*** Block opens ***

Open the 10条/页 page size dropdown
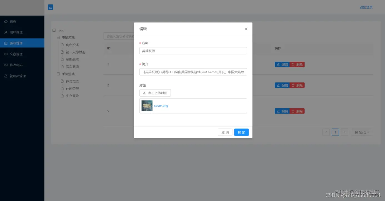 click(x=361, y=132)
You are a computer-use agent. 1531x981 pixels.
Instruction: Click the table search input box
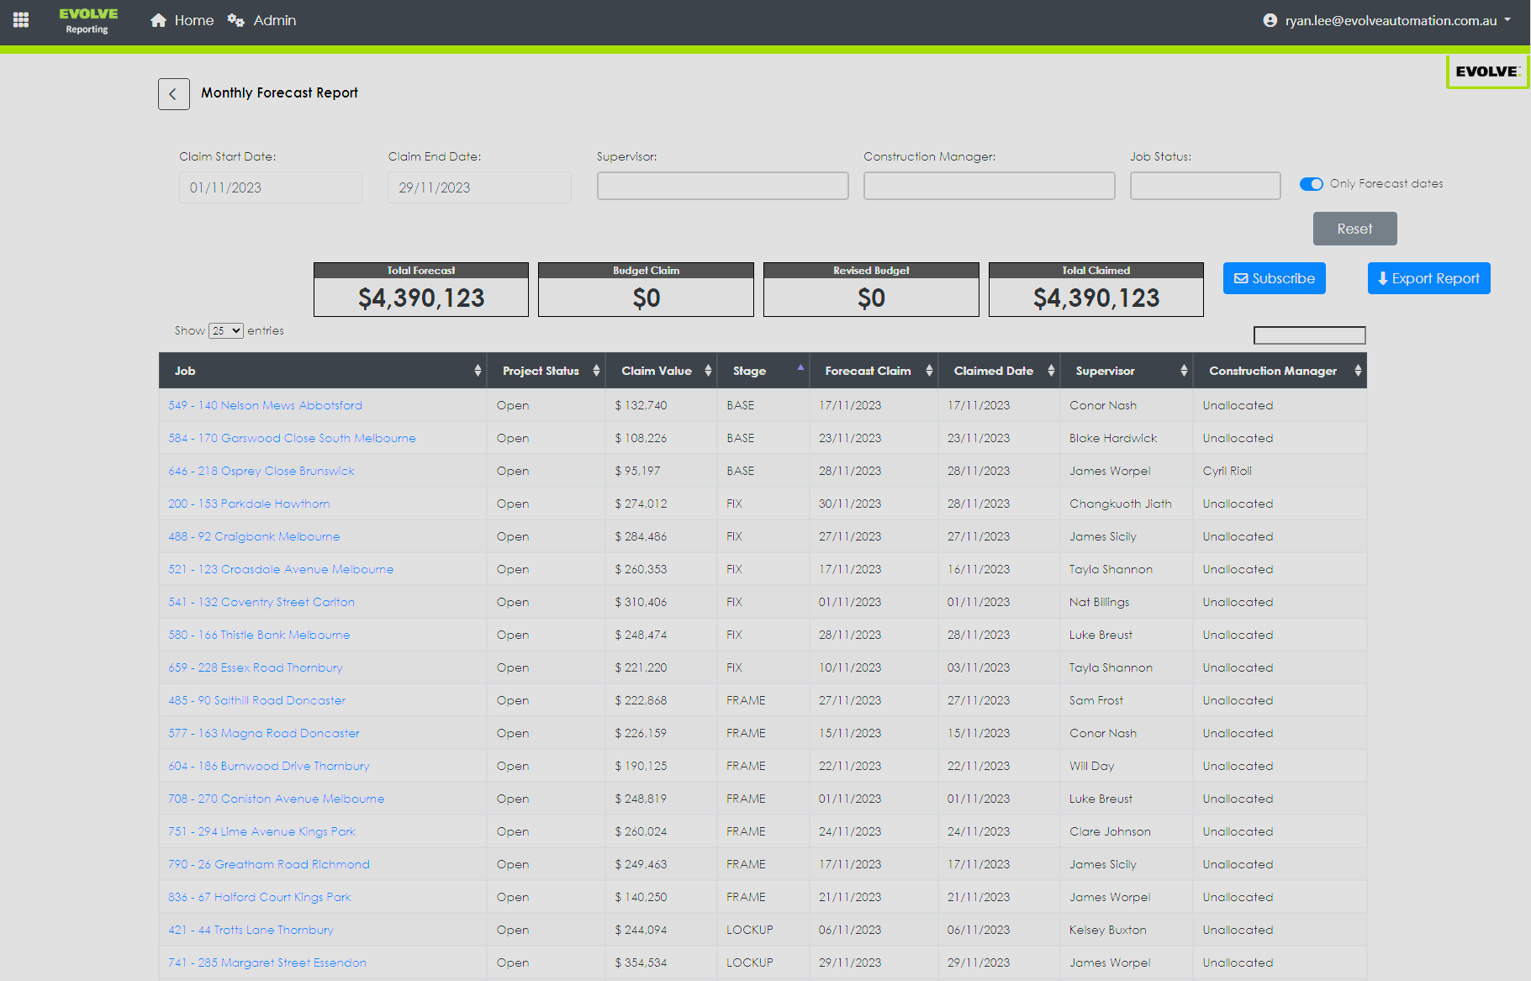(1309, 335)
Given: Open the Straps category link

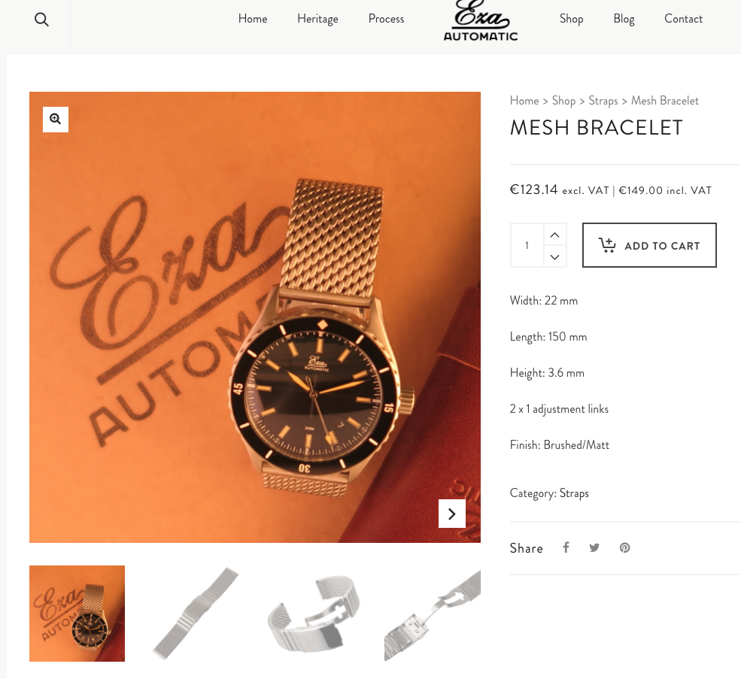Looking at the screenshot, I should (574, 493).
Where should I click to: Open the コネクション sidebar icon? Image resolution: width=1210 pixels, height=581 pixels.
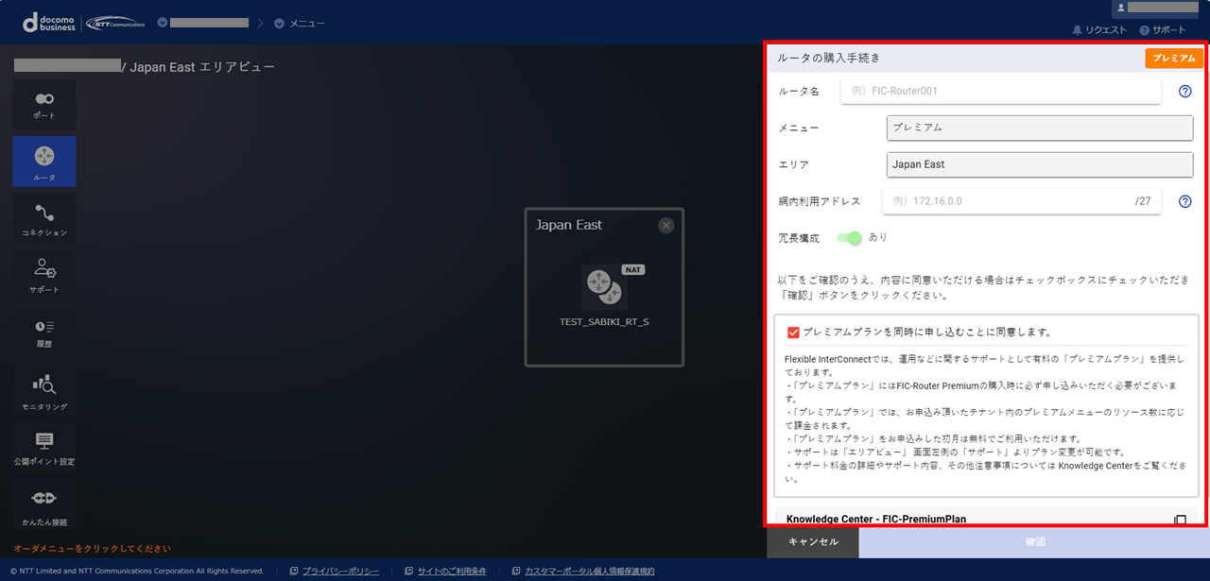pos(44,218)
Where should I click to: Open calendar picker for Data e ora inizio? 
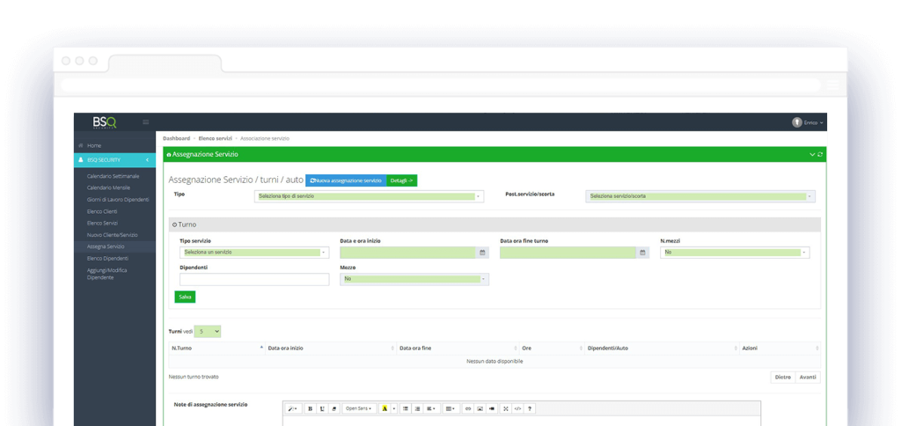pyautogui.click(x=482, y=253)
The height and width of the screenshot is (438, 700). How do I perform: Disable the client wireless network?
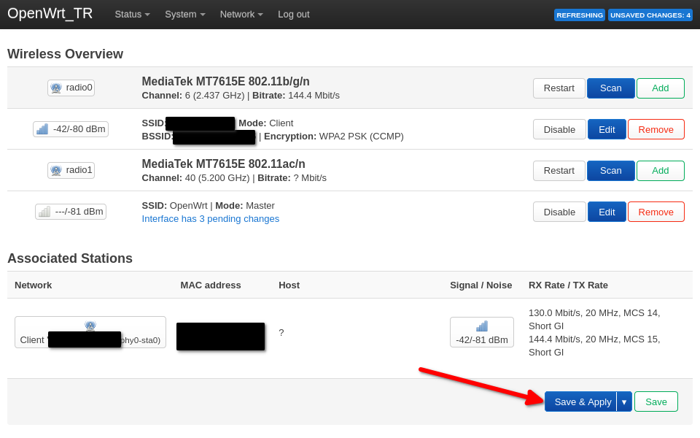559,128
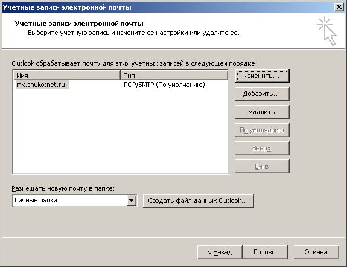The image size is (347, 267).
Task: Sort the list by the Имя column header
Action: tap(66, 76)
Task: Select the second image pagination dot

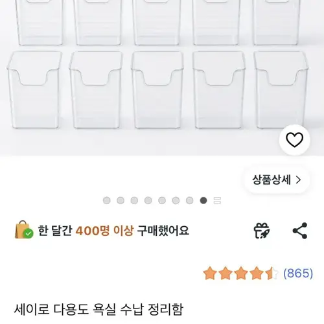Action: point(121,200)
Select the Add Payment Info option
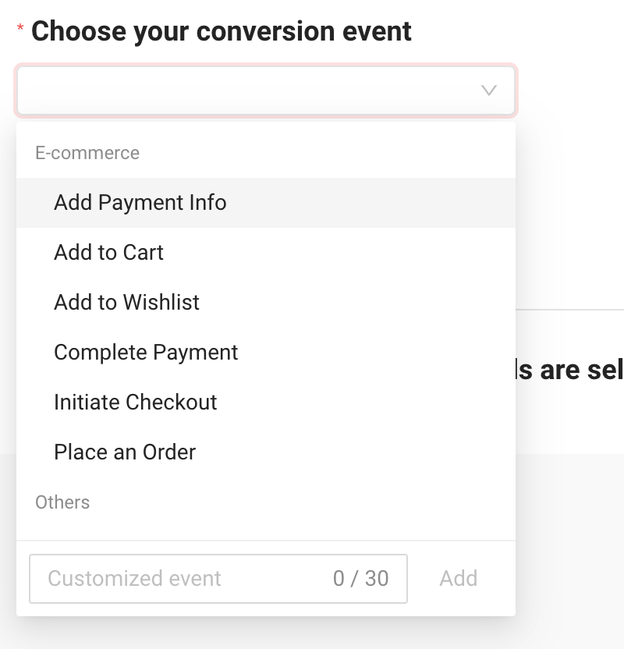Screen dimensions: 624x649 140,203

*** Block closes ***

• INSTRUCTIONS FOR THE TASK
Since the pictures are not wanted, set down only the rest of each record, exactly as above.

• SOLUTION TO THIS TASK
Open the 10条/页 page size dropdown
 click(x=361, y=132)
You are a computer-use agent. 1531x981 pixels.
Instruction: Click the table search input box
(1309, 335)
Given: Open the Straps category link

Looking at the screenshot, I should (574, 493).
Where should I click to: Open the コネクション sidebar icon? Image resolution: width=1210 pixels, height=581 pixels.
pos(44,218)
Where should I click to: Open calendar picker for Data e ora inizio? 
pyautogui.click(x=482, y=253)
The height and width of the screenshot is (438, 700). How do I perform: Disable the client wireless network?
559,128
The image size is (347, 267).
Task: Sort the list by the Имя column header
Action: tap(66, 76)
Task: Select the second image pagination dot

Action: point(121,200)
Select the Add Payment Info option
Screen dimensions: 624x649 140,203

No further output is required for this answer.